In the above code, an __epoch__ is a single step in training the neural network. __steps_per_epoch holds__ the number of training images that is used during every step. So we are using 100 images during each step and train the network in 20 steps. Especially the number of images is far to less, but otherwise it would take to long. You can try to modify these parameters yourself later (1000 might be better).

### How to interpret loss and accuracy?

- The loss value implies how well or poorly a certain model behaves after each iteration of optimization. Ideally, one would expect the reduction of loss after each, or several, iteration(s) or epochs. So the lower the loss, the better a model (unless the model has over-fitted to the training data).

- The loss is calculated on training (loss) and test (val_loss) data and its interperation is how well the model is doing for these two sets. Unlike accuracy, loss is not a percentage. It is a summation of the errors made for each example in training or validation sets.

- __The loss value should be better after each epoch.__


- The accuracy is also calculated for the training (accuracy) and the test (val_accuracy) data. The accuracy of a model for the test data, is usually determined after the model parameters are learned and fixed and no learning is taking place.

- After each epoch, the test samples are fed to the model and the number of mistakes (zero-one loss) the model makes are recorded, after comparison to the true targets. Then the percentage of misclassification is calculated.

- __If the model has a good accuracy but bad val_accuracy, it performs way better for the train data then for the test data, it is overfitted.__

### Saving and loading the weights

Since it might take a while to train the model, after completing the fit, you can save the calculated weights and load them again the next time you want to use the model again.

```python
# save weights
model.save_weights('saved_models/modelcats&dogs.h5')
# load weights
model.load_weights('saved_models/modelcats&dogs.h5')

```

You can load the weights of a model I've trained with an accuracy 85%.

In [13]:
model.save_weights('saved_models/modelallfruits.h5')

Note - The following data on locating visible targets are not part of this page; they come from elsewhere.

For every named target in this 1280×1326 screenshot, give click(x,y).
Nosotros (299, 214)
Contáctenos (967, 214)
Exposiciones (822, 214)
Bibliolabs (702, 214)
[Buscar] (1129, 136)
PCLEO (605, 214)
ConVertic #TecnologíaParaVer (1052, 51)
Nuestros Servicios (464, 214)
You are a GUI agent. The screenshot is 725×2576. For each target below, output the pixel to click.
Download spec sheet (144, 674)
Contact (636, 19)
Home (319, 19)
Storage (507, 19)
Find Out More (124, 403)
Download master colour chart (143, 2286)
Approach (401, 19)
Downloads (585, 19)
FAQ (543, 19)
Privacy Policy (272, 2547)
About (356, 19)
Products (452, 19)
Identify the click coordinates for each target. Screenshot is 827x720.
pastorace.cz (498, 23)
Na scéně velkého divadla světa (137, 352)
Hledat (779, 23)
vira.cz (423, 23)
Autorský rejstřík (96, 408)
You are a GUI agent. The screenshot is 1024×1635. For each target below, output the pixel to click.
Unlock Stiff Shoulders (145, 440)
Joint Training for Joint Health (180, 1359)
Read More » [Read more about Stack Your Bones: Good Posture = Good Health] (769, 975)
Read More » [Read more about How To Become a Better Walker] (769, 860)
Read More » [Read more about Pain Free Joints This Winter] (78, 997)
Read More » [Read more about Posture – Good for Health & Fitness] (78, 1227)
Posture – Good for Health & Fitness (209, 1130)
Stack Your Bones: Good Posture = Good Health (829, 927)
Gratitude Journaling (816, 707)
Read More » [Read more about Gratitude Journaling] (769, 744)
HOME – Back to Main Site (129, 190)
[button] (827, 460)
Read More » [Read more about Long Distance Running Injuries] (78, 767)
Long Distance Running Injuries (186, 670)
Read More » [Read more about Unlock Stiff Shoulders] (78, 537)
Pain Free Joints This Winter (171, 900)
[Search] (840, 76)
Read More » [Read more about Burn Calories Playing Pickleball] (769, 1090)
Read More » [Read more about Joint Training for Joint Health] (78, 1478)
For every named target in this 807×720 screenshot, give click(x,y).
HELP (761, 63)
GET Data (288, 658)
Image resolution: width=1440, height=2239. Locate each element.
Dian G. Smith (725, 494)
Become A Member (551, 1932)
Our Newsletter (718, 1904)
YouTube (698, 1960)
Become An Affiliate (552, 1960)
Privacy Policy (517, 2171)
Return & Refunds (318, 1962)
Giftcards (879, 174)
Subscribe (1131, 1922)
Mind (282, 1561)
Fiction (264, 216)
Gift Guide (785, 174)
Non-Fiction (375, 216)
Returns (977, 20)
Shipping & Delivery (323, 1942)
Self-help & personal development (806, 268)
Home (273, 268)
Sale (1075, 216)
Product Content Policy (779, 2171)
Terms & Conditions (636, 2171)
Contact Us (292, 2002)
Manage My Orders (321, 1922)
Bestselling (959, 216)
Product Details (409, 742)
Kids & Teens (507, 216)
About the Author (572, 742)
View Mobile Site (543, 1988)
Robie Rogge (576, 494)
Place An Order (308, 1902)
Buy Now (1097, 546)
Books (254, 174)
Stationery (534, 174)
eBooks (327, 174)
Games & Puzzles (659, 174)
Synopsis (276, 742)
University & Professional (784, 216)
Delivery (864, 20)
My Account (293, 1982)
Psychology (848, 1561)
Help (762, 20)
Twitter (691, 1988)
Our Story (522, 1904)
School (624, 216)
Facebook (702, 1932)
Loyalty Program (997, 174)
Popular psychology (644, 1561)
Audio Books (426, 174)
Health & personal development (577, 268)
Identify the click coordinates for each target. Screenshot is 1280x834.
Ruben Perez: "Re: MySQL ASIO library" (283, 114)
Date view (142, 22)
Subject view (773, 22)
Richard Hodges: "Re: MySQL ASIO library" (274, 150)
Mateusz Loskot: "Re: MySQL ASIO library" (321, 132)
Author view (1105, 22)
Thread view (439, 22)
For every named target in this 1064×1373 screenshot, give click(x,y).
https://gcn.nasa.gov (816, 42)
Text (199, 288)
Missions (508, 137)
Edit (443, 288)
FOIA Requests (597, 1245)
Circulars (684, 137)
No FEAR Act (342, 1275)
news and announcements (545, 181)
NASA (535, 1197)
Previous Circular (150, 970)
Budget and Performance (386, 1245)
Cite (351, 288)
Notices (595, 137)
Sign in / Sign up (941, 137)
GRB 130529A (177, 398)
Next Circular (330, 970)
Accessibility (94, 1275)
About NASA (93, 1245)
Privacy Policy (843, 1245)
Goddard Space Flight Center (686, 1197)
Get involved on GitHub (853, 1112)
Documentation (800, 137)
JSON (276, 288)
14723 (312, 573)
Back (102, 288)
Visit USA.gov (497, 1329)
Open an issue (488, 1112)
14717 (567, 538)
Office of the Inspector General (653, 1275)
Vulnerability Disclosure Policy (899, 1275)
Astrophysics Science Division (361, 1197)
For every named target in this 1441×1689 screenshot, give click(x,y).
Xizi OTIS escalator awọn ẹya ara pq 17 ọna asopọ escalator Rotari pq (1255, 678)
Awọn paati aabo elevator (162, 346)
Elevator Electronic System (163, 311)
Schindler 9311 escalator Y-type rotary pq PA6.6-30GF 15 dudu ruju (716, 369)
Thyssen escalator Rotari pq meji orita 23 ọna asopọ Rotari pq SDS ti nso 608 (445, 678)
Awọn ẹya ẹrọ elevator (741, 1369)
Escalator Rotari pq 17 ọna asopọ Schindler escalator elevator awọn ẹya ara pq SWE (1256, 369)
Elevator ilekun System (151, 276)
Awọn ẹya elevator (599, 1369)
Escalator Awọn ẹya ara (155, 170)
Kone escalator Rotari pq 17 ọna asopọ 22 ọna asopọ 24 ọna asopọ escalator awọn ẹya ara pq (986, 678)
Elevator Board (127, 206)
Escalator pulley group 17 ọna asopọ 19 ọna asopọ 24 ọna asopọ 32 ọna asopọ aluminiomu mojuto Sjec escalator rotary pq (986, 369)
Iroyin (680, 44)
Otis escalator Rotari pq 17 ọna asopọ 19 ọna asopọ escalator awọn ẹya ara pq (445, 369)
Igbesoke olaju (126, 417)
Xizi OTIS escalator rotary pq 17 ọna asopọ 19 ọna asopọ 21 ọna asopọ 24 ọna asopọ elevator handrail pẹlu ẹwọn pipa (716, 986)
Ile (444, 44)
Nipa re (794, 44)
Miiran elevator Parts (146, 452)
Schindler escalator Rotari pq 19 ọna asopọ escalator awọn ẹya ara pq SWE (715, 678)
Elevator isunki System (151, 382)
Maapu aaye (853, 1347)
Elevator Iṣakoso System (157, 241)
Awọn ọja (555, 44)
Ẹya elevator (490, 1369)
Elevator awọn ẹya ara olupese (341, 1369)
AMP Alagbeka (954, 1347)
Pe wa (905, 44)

## Part 3. - Making new predictions from our trained model

Now lets test some random images. In the `singe_image` folder you will find some images of cats and dogs to test you model.

In [36]:
import numpy as np
from keras.preprocessing import image

test_image = image.load_img("datasets/colruyt/single_images/img05.jpg", target_size = (64, 64))
test_image = image.img_to_array(test_image)
test_image = np.expand_dims(test_image, axis = 0)
result = model.predict(test_image)

print(result[0])
print(training_set.class_indices)

if result[0][0] == 1:
    prediction = "appel"
if result[0][1] == 1:
    prediction = "kers"
if result[0][2] == 1:
    prediction = "kiwi"
print(prediction)

[0. 0. 1.]
{'apple': 0, 'cherry': 1, 'kiwi': 2}
kiwi


The test_image holds the image that needs to be tested on the CNN. Once we have the test image, we will prepare the image to be sent into the model by converting its resolution to 64x64 as the model only excepts that resolution. Then we are using predict() method on our classifier object to get the prediction. As the prediction will be in a binary form, we will be receiving either a 1 or 0, which will represent a dog or a cat respectively.

Though it is not 100% accurate but it will give correct predictions most of the times. Try adding more convolutional and pooling layers, play with the number of nodes and epochs, and you might get high accuracy result.

Maybe you've got a cat or a dog yourself? Make a picture of it and see if the model can predict if it's a cat or dog? You can even try it with your own image and see what it predicts. Whether you look close to a dog or a cat.